Huh, that's interesting. Where does the dot product come from? I assume this is how linalg.norm
is implemented for simple vectors.
Incidentally, we can speed up the lorz2
and lorz3
versions slightly via 3 measures:
def lorz2a(freq_series, freq, fwhm, amp):
numerator = fwhm[:,None] * (0.5 / np.pi)
denominator = (freq_series - freq[:,None])**2 + 0.25 * fwhm[:,None]**2
lor = numerator / denominator
return (amp / np.linalg.norm(lor, axis=1)) @ lor
def lorz3a(freq_series, freq, fwhm, amp):
numerator = fwhm * (0.5 / np.pi)
denominator = (freq_series - freq)**2 + 0.25 * fwhm**2
lor = numerator / denominator
main_peak = amp / np.linalg.norm(lor) * lor
return main_peak
This does not change anything on the overall trends, however.
Numpy vectorization primarily helps reducing per-call overhead. Once the arrays are large enough, we don't get much benefit from it since the remaining interpreter overhead is small compared to the computations itself. Simultaneously, larger arrays result in reduced memory efficiency. Typically there is a sweet-spot somewhere around L2 or L3 cache size. The lorz3
implementation hits this spot better than the others.

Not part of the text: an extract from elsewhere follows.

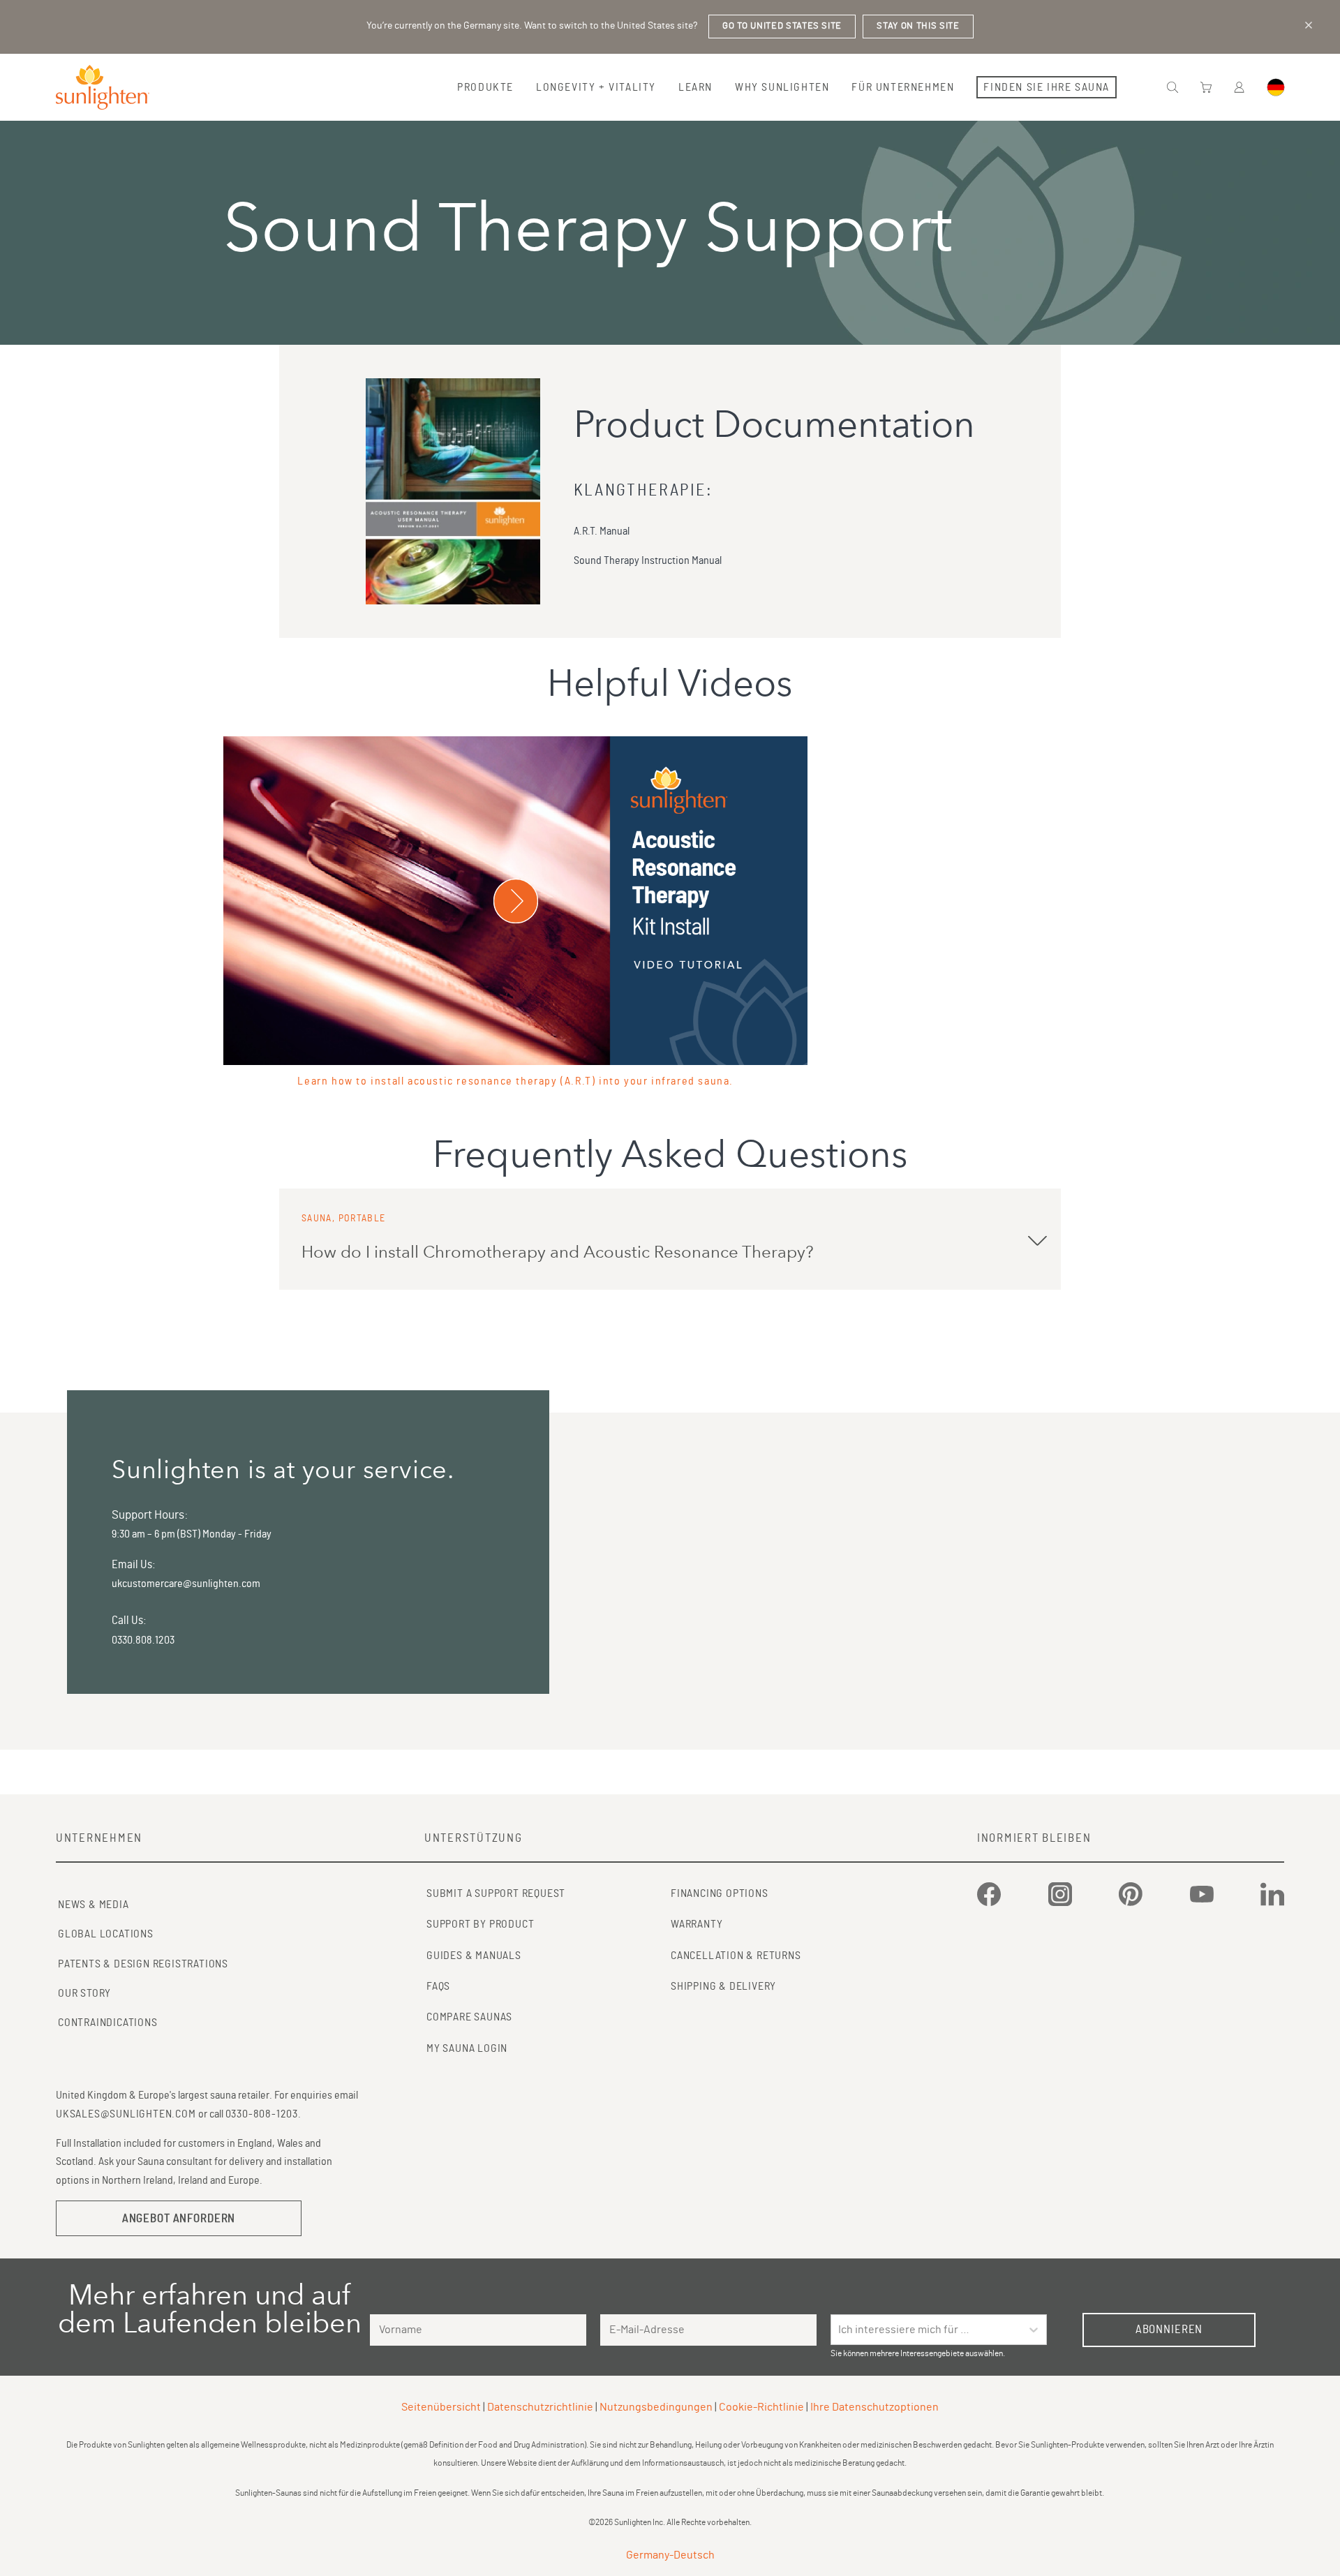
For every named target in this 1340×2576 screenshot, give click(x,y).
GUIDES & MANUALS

For a smaller series size and a larger size of the other arrays, we can expect lorz2
to perform better. For example this data set makes my lorz2a
faster than my lorz3a
:
series = np.linspace(0,100,1000)
freq = np.random.uniform(5,50,2000)
fwhm = np.random.uniform(0.01,0.05,2000)
amps = np.random.uniform(5,500,2000)
Numpy's simple, eager evaluation scheme puts the onus of tuning for this on the user. Other libraries like NumExpr try to avoid this.